# [Saved data entries]
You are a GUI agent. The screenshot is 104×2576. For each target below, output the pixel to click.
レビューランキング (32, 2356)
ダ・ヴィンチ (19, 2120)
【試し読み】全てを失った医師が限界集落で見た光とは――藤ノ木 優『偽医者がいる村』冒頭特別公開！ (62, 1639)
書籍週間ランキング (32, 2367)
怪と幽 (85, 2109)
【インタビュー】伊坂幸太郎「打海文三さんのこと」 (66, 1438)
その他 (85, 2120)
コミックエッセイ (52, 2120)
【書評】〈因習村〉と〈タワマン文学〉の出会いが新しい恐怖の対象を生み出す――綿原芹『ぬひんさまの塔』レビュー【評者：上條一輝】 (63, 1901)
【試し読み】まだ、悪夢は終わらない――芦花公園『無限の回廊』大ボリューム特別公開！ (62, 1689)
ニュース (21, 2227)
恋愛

# [THE PROBLEM]
What is the number of lines in the entries above that contain the string "試し読み"? Reply with the number and nothing more.

# [SOLUTION TO THIS TASK]
2